Let $V(r) = qe^{-\mu r}/r$
if R is any region containig the origin, show that:
$\int_{dR} \nabla V dS = \mu^2 \int_{R} Vd^3r - 4\pi q$
dr is the boundary of R
I applied Gauss theorem here, so that $\int_{dR} \nabla V dS = \int \Delta V d³r = \mu² \int_{R} Vd³r$
Now i can guess that the difference between my answer and the book answer is due the singularity at origin, but how to deal with this? In case like that i can't apply Gauss theorem?
Yes it is to do with the singularity at the origin. The way you have calculated the divergence of $\nabla V$, it will ignore the fact that there is singularity at the origin.
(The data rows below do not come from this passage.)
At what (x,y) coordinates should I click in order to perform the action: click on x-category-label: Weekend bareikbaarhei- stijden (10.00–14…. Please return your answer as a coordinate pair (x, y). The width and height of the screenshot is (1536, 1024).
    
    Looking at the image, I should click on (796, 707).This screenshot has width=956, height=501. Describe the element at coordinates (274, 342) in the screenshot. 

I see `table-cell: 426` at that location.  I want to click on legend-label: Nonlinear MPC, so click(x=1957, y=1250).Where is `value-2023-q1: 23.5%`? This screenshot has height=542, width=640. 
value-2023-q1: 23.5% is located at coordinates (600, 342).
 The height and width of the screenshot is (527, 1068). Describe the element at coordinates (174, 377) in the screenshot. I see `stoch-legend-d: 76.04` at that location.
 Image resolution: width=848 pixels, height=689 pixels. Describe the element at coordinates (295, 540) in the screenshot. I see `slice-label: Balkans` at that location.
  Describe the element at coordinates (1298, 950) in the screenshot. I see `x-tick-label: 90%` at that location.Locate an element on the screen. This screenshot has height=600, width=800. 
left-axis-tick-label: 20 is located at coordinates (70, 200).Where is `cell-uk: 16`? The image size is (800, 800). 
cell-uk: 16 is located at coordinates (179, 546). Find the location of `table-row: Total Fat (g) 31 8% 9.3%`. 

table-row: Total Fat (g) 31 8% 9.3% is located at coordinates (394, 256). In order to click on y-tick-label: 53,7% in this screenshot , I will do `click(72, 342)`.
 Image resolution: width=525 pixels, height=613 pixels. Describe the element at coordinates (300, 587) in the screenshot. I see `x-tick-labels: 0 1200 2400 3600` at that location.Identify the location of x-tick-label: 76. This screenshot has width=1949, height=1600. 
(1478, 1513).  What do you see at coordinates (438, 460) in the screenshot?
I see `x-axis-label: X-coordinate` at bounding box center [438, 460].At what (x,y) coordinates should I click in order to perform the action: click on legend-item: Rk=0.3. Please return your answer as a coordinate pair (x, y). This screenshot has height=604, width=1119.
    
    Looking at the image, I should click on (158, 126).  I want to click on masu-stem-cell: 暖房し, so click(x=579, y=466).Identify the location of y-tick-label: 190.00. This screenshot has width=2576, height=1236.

$V(r) = \displaystyle \frac{q \ e^{-\mu r}}{r}, \nabla V = \displaystyle (- \frac{q \ e^{-\mu r}}{r^2} - \frac{q \ \mu \ e^{-\mu r}}{r}) \hat{r}$
$\nabla^2 V = \displaystyle \nabla \cdot \big(- \frac{q \ e^{-\mu r}}{r^2} \hat{r}\big) + \nabla \cdot \big( - \frac{q \ \mu \ e^{-\mu r}}{r} \hat{r}\big)$
$ = \displaystyle - q \ e^{-\mu r} \ \nabla \cdot \big(\frac{\hat{r}}{r^2}\big) - \frac{q }{r^2} \hat{r} \cdot \ \nabla \big(e^{-\mu r}\big) + \frac{1}{r^2}\frac{\partial}{\partial r} \big( - q \ r \mu \ e^{-\mu r}\big)$
$ = \displaystyle - q \ e^{-\mu r} \ \nabla \cdot \big(\frac{\hat{r}}{r^2}\big) + \frac{q \ \mu \ e^{-\mu r}}{r^2} - \frac{q \ \mu \ e^{-\mu r}}{r^2} + \frac{q \ \mu^2 \ e^{-\mu r}}{r}$
$ = \displaystyle - q \ e^{-\mu r} \ \nabla \cdot \big(\frac{\hat{r}}{r^2}\big) + \mu^2 \ V$
Now the second term is straightforward that is in your working too. Coming to the first term, we cannot calculate divergence of vector field $\frac{\hat{r}}{r^2}$ by just multiplying by $r^2$ and taking derivative (which works out to be zero) due to singularity at the origin. It turns out that the divergence of the vector field $\frac{\hat{r}}{r^2}$ is in fact zero everywhere but the origin. You have to use Dirac Delta function to calculate the divergence -
$\nabla \cdot \big(\frac{\hat{r}}{r^2}\big) = 4 \pi \ \delta^3(r - \varepsilon)$ and $\int_\Omega f(r) \ \delta^3(r-\epsilon) \ dV = f(\epsilon), \epsilon \to 0$
So, $\int_\Omega - q \ e^{-\mu r} \ \nabla \cdot \big(\frac{\hat{r}}{r^2}\big) \ dV = - 4 \pi q \ \big($as $ \ f(r) = e^{-\mu r} \big)$